Alternative für Deutschland e la posta in gioco del prossimo voto

È in questo contesto che AfD ha saputo capitalizzare il malcontento, presentandosi come l’unica forza politica in grado di opporsi a un establishment percepito come responsabile della crisi. Schierando un mix di malcontento socio-culturale ed economico, il partito ha intercettato la frustrazione popolare con una narrazione che attribuisce le difficoltà alle politiche “globaliste” di Berlino e Bruxelles, evocando un ritorno a un nazionalismo che promette di proteggere l’industria tedesca e i posti di lavoro. La capacità di AfD di sfruttare questa crisi economica come leva per rafforzare il proprio consenso dimostra come la sua ascesa non possa essere compresa senza tenere conto del mutamento delle congiunture economiche globali.

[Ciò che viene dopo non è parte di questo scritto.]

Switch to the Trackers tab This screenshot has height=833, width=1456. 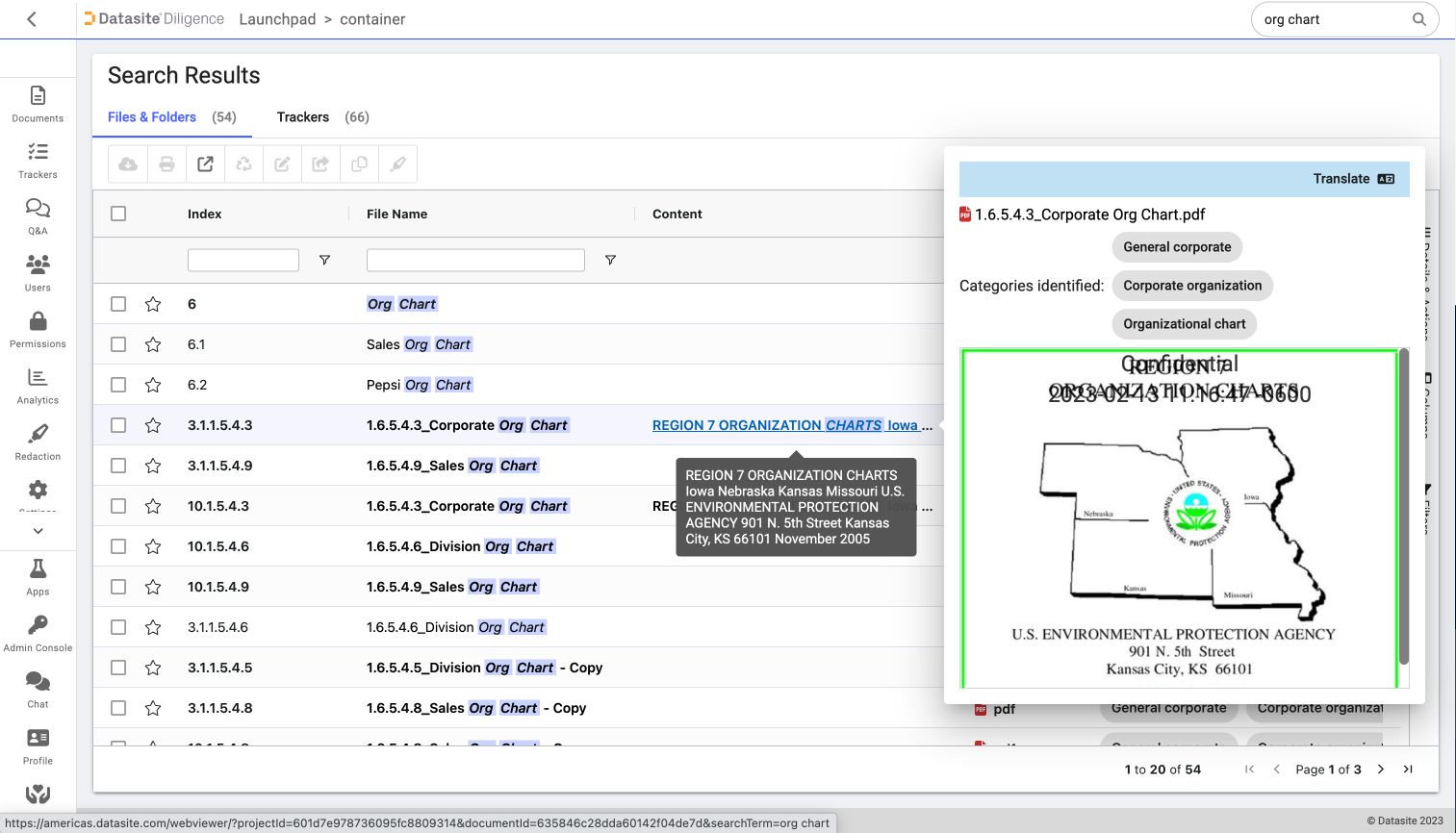click(302, 116)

La posta in gioco in queste elezioni non potrebbe essere più elevata. La Germania si trova a un bivio economico e politico senza precedenti dalla riunificazione. L’erosione del consenso verso i partiti tradizionali riflette un malcontento profondo, in parte alimentato dalla percezione di una classe dirigente incapace di rispondere alle sfide contemporanee e supina a logiche distanti dai problemi della “gente”.

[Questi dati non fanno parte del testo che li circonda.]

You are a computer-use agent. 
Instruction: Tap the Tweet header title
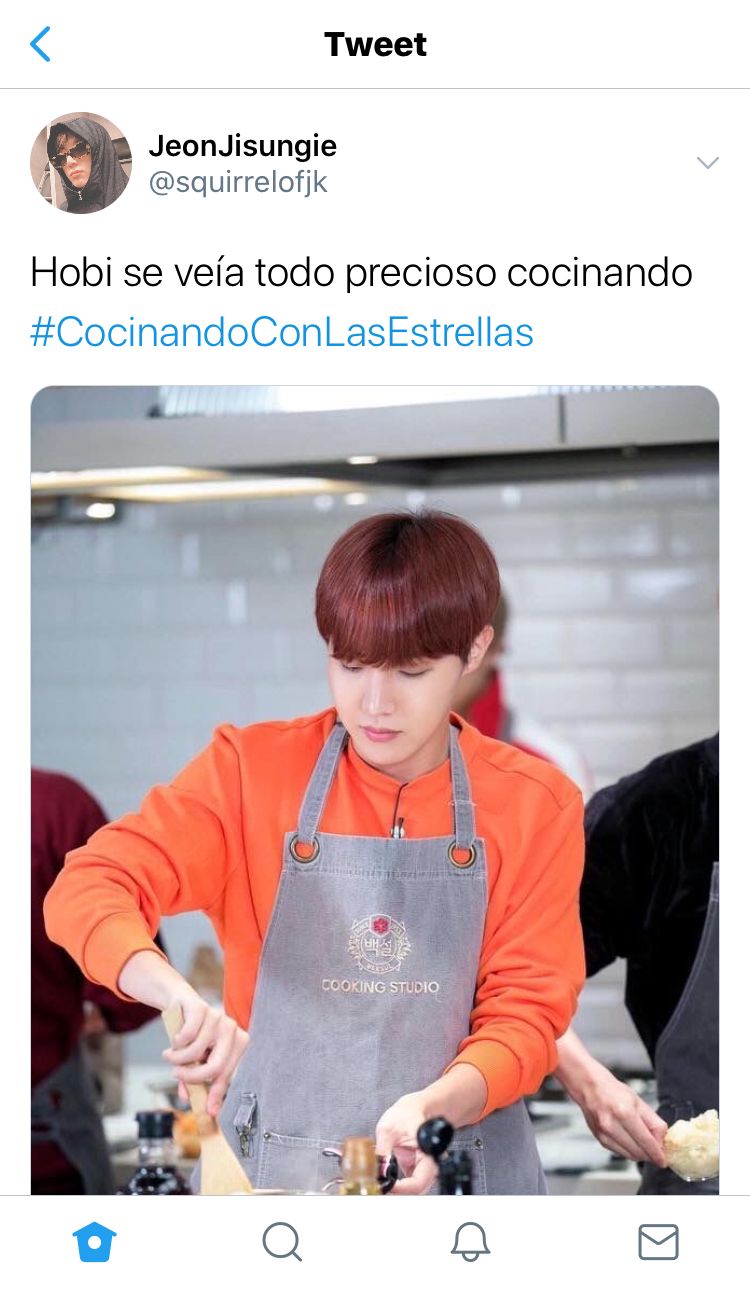[x=375, y=44]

Questa dinamica è particolarmente evidente nei Länder orientali, dove AfD ha registrato i suoi risultati migliori. In regioni come la Sassonia, la Turingia e il Brandeburgo, l’eredità della deindustrializzazione post-riunificazione si somma oggi agli effetti della crisi energetica e della trasformazione industriale, generando un terreno fertile per il populismo di destra. Qui, la narrazione di AfD, che dipinge l’UE e il governo federale come agenti di un declino economico imposto dall’esterno, trova un’eco particolarmente forte.

Un’ulteriore frammentazione del panorama politico e una crescita della destra radicale che potrebbe ridefinire a lungo gli equilibri del paese più influente d’Europa.

L’elemento decisivo, e su cui è lecito nutrire un certo scetticismo, sarà quindi la capacità delle forze politiche tradizionali di offrire una risposta credibile alle sfide economiche e sociali delle parti più sofferenti del paese. La Germania ha bisogno di una nuova strategia industriale, capace di coniugare la transizione ecologica con la competitività internazionale. Il settore manifatturiero, in particolare l’industria automobilistica, necessita di investimenti e innovazione per mantenere la sua posizione globale. Al tempo stesso, il governo dovrà affrontare il nodo del rigore fiscale, trovando un equilibrio tra la necessità di ridurre il debito pubblico e il bisogno urgente di stimoli economici.

Se queste questioni non troveranno risposte convincenti, il rischio è che il voto del 2025 segni un punto di svolta nella politica tedesca, con un’ulteriore frammentazione del panorama politico e una crescita della destra radicale che potrebbe ridefinire a lungo gli equilibri del paese più influente d’Europa.